White Fire (1953)
5/10
Fist fight club
11 July 2023
Warning: Spoilers
In this entertainingly convoluted crime movie, sailor Scot Brady has to punch his his way around various London locations in order to prove that his brother is innocent of the murder that will send him to hang that week, He is befriended by a series of characters, virtually all of whom are part of the gang that framed his brother, who then, having helped him get too close to the truth, have to arrange to have him beaten up, arrested for murder and/or killed. Fortunately for our hero the heavy mob prove to be repeatedly incompetent in fist fights, in cars that aim to run him down but miss, and by an assassin with a rifle who takes one shot (which also misses), and then runs away, The police inspector, who knows from the start that our man is telling the truth, nonetheless ( when seeming to suspect him of murder) leaves him free to wander about risking his life in order to flush out Mr Big. The villains seem to be one step ahead at all times, always turning up in the right place without having any way of knowing it, but then bungling their one task yet again. Twist upon twist occur until, conveniently, the entire cast descend on a trade fair and the cops can nab the gang as a job lot in what is a rather rushed ending.

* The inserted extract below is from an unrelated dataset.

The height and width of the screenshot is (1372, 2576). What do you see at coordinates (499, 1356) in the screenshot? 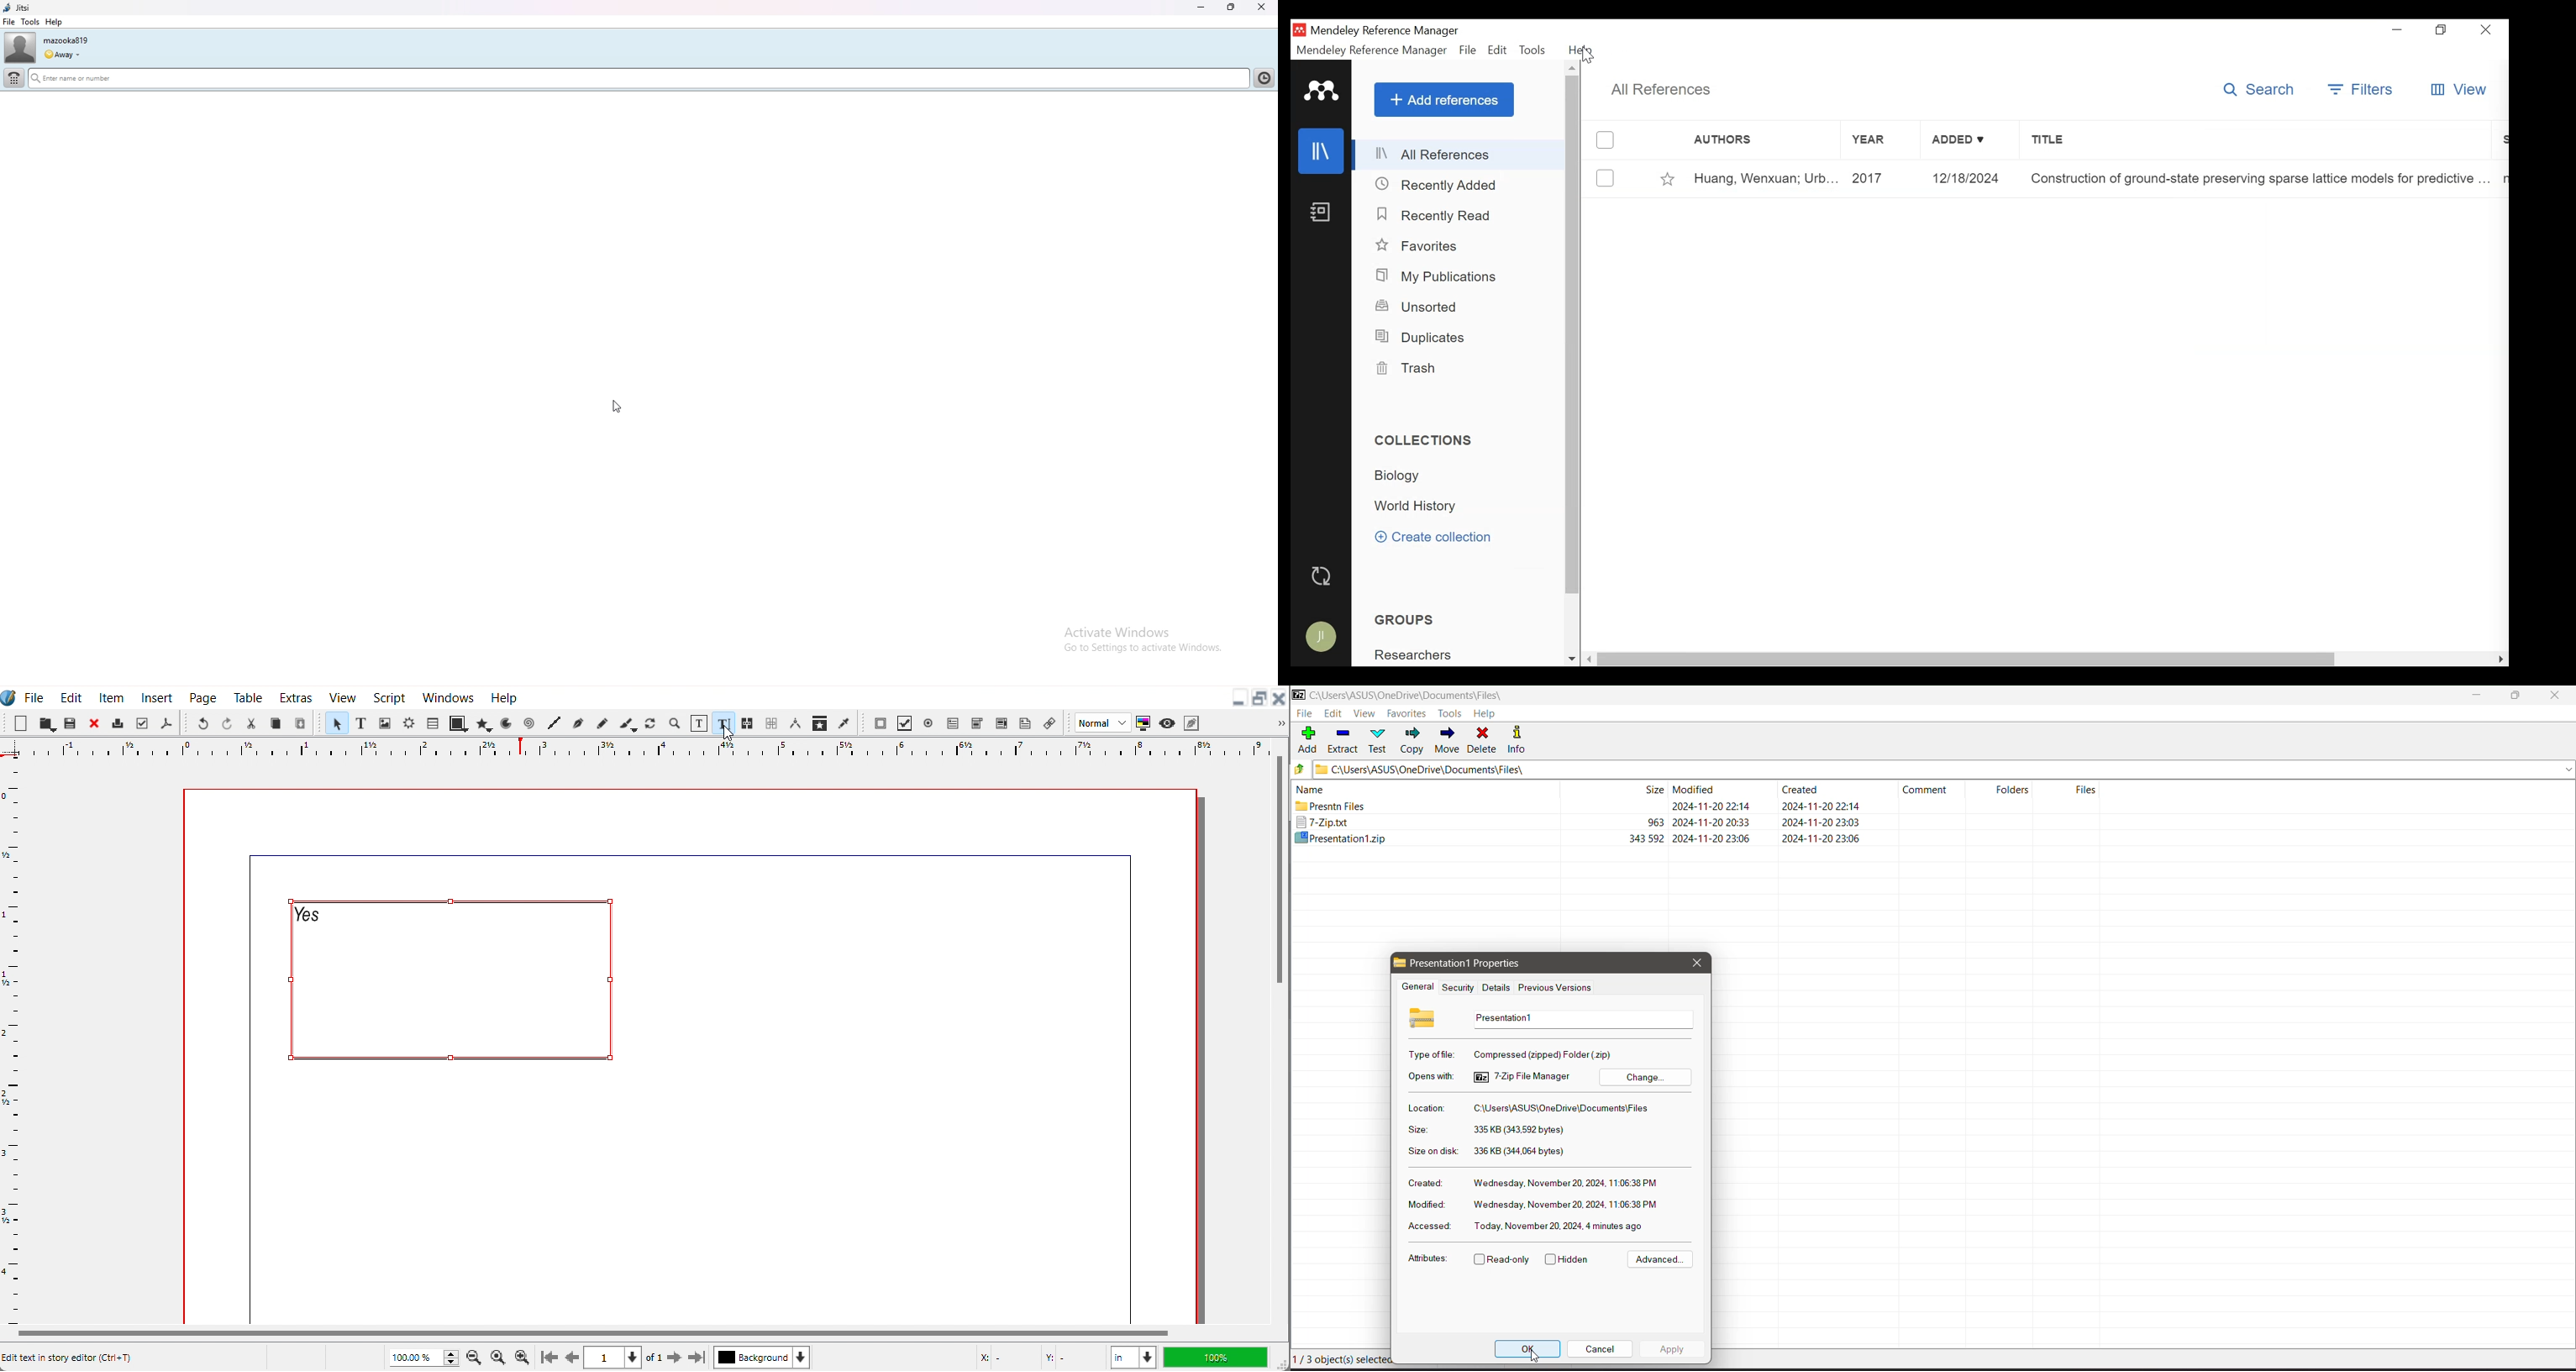
I see `Zoom to 100%` at bounding box center [499, 1356].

It is one of those 'don't ask too many questions' films otherwise the plot logic might collapse - why do the villains even pretend to help him? When they do finally overpower him and beat him senseless, why do they then soak him in whiskey rather than just finish him off? How do they switch the gramophone record when no one saw him stash it away? That aside, and forgiving a few obligatory tropes of the genre - the villain who fronts a night club, the club singer/love interest, the thugs who wear the overcoats that thugs wear etc, - it moves along at speed and is never dull.